In recent meetings of the Economic Cabinet, Guzmán stressed that in the first quarter of this year, Argentina had registered the lowest fiscal deficit in the last five years, largely by virtue of rescheduling debt payments to private creditors.
Such arguments do not wash with Fernández de Kirchner, according to sources. The former president considers that in times of pandemic more state handouts are needed, without regard for the deficit.
Advance of Kicillof
Many of Guzmán’s problems also stem from the advance of Buenos Aires Province Governor Axel Kicillof (himself a former Economy minister), as demonstrated in the hyperactive role of Domestic Trade Secretary Paula Español (a foreign trade undersecretary in Kiciloff’s former economic team and a disciple of his) in terms of price controls.
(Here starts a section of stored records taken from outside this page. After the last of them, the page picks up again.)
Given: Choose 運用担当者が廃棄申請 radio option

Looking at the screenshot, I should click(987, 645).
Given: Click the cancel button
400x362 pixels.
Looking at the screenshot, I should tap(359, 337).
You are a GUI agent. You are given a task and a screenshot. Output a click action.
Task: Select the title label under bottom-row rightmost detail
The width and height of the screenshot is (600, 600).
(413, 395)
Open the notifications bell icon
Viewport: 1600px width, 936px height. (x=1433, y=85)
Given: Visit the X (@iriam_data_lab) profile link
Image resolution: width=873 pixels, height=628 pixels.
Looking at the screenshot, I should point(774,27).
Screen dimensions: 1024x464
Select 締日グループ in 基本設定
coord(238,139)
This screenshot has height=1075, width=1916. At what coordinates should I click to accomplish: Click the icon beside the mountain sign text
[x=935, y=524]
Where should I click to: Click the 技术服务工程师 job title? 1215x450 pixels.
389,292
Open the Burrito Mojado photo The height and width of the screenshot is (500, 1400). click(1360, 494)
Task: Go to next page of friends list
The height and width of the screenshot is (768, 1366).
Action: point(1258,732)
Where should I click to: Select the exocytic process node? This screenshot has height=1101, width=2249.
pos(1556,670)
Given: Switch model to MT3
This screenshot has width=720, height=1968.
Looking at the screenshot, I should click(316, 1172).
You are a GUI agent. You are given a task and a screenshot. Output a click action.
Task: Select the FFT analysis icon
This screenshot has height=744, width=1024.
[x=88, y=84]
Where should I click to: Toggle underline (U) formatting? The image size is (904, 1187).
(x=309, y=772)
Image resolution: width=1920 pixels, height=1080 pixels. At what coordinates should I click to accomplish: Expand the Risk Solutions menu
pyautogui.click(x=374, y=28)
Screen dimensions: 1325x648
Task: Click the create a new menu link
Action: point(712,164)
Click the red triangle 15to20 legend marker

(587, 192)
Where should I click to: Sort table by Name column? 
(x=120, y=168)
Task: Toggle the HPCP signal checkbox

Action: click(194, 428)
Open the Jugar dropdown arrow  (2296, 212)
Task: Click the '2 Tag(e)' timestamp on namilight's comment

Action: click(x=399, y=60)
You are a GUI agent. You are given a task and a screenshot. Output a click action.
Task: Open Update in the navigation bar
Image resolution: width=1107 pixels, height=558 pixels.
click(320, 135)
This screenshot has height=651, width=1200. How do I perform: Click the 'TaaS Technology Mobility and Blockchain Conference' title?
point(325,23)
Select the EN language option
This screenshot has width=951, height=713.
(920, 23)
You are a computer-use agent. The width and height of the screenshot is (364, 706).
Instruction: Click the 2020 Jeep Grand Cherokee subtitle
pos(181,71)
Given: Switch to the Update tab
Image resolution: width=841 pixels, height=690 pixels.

On Monday Kicillof weighed in, saying "Federico Basualdo is an excellent official," and adding that "keeping [utility] increases in single digits is important" in an interview with the El Destape radio programme Habrá Consecuencias ("There will be Consequences"). But at the same time the governor attributed the alleged infighting to newspaper rumours.
During the interview, the governor was harshly critical of the electricity bill increases of"close to 3,000 percent in some cases" under the previous Mauricio Macri presidency, saying that this had only served for extraordinary profits, foreign debt and capital flight without improving the quality of service or investment in any way.
But now billing had been frozen for the last two years and if utility rates seemed behind other prices, this was the fault of "the very high inflation" under Macri, argued Kicillof.
If Edenor and Edesur were now increasing electricity billing by nine percent in the Buenos Aires Metropolitan Area (where the pandemic crisis had hit hardest), he himself had limited the increase in the rest of the province to seven percent, declared the governor.
The dispute over utilities, it seems, is far from over. As are the rumours of Guzmán’s exit.